On 10-nov-04, at 16:16, <john.loughney@nokia.com> wrote:

So, are you suggesting that if we want to maintain any multihoming bindings,
we should rely on application layer keep alives?

Certainly not. What I'm saying is that if applications want to be sure a session remains available, they should send keepalives. Then, if the session goes away, the app gets to hear about it without much delay.


As far as multihoming goes, we have no business repairing connectivity that isn't used. Not only does this use up unnecessary bandwidth, it also means unnecessary work as the failures we try to repair may have gone away on their own when the communication resumes. There is really no upside to being overzealous here.

So what I meant more was that if we use keep-alives at the multi6
layer, then perhaps this could be something that the upper layer
could set the keep-alive behavior.

I could just go on disagreeing, but let me ask you this: assuming a decent multihoming solution, under which circumstances would upper layers want to do something like that, trying to achieve which benefits?


However, I still don't know if you are suggesting that we use keep-alives at the multi6 layer (in some circumstances) or if you would kick this up to the application layer.

The multihoming layer needs find at least one working address pair (if it exists) from the set of all possible address pairs.

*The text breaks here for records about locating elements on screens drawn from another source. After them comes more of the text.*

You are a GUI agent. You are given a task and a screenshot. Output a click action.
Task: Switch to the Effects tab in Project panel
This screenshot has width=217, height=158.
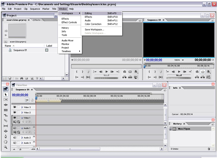pyautogui.click(x=37, y=20)
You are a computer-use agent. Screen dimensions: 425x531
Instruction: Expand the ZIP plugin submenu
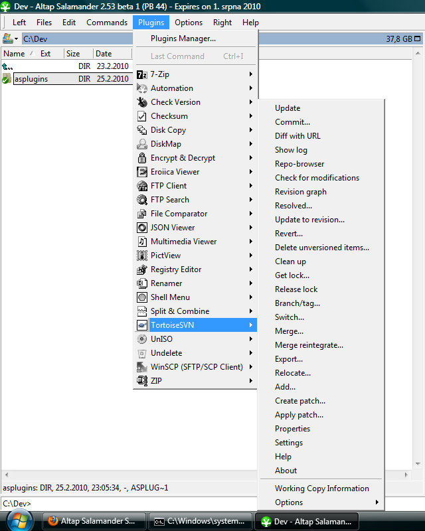250,381

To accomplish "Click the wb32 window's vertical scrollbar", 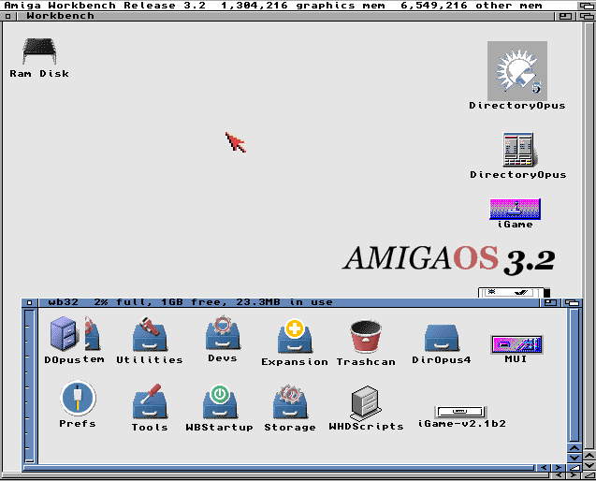I will 573,374.
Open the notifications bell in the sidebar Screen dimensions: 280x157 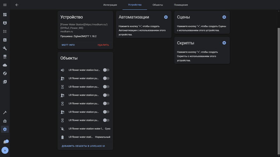coord(5,142)
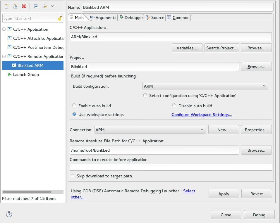
Task: Select the Launch Group item
Action: click(26, 75)
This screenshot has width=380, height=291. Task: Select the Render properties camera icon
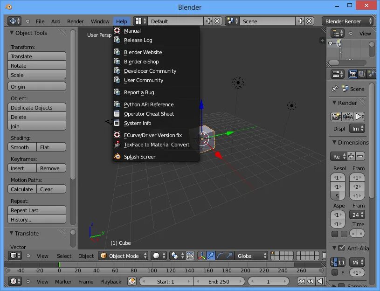tap(353, 74)
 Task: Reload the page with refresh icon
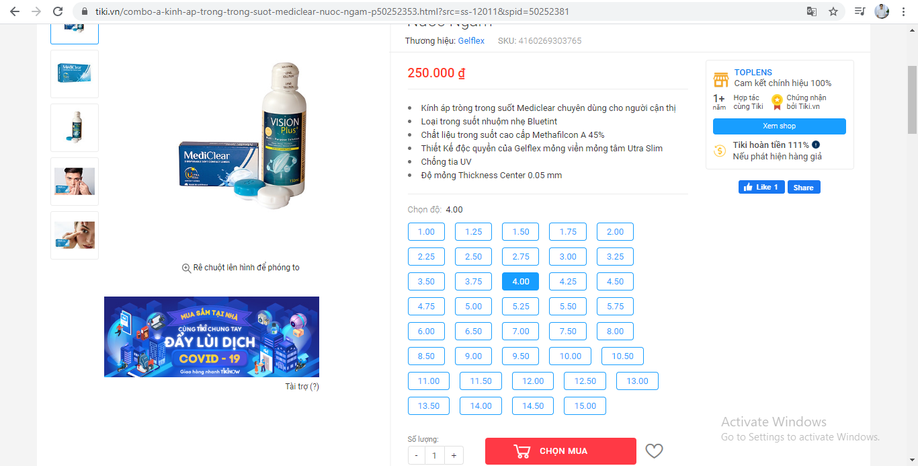click(x=58, y=11)
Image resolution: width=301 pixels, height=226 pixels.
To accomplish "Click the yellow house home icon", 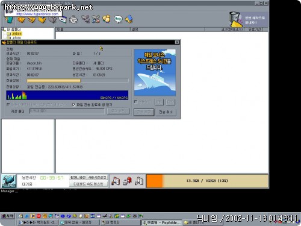I will pyautogui.click(x=129, y=19).
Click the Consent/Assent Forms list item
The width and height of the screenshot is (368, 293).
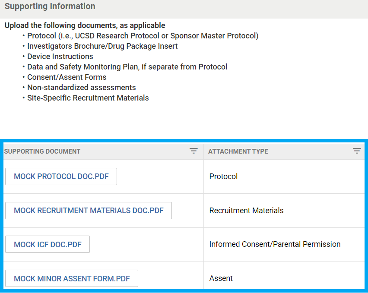(x=67, y=77)
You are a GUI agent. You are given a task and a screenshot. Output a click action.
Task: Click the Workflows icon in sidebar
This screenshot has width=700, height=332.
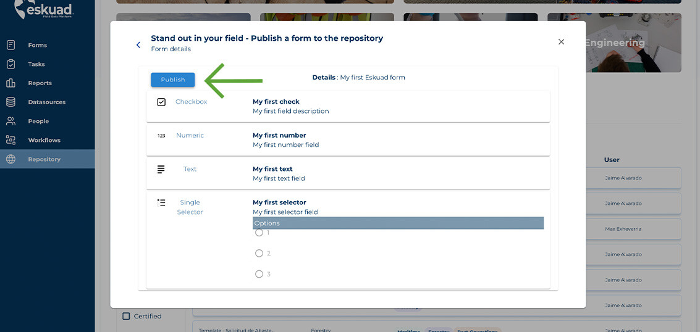[11, 140]
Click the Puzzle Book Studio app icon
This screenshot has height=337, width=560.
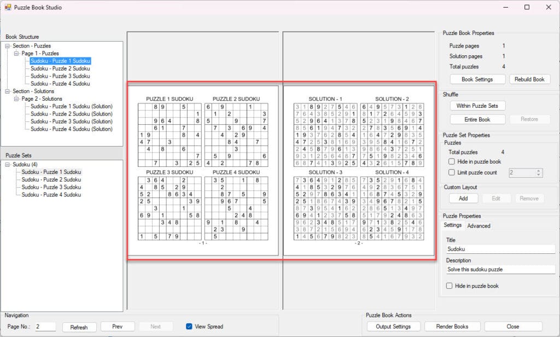click(x=8, y=8)
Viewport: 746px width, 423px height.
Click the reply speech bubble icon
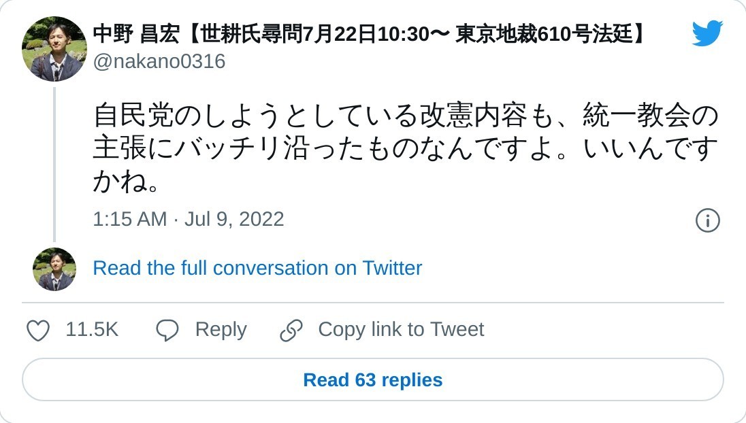click(167, 331)
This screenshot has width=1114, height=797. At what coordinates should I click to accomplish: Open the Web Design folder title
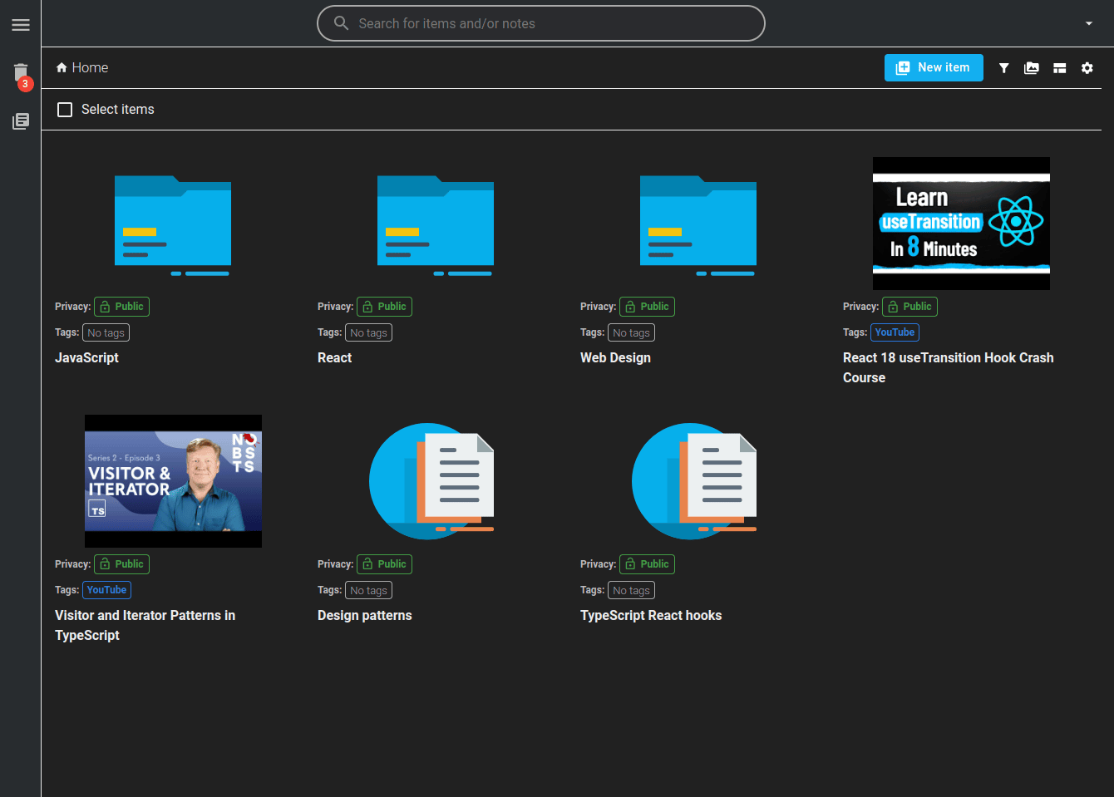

If we assume bidirectional connectivity this isn't all that difficult: send a ping-like packet and see if something comes back. But we need to be able to use two unidirectional paths rather than one bidirectional one in a world where it's possible that routing and ingress filtering get in each other's way. Unidirectional reachability testing is a lot harder as we need the results of the reachability testing in one direction in order to send back the results of reachability testing in the other direction.


How is an application ever going to do anything useful in this area, even assuming applications that are smart enough (which they won't be)? Their interaction with the network is obscured by a transport layer which generally hides any unreachability, and the multihoming layer which hides address changes. It's like driving a car from inside the trunk.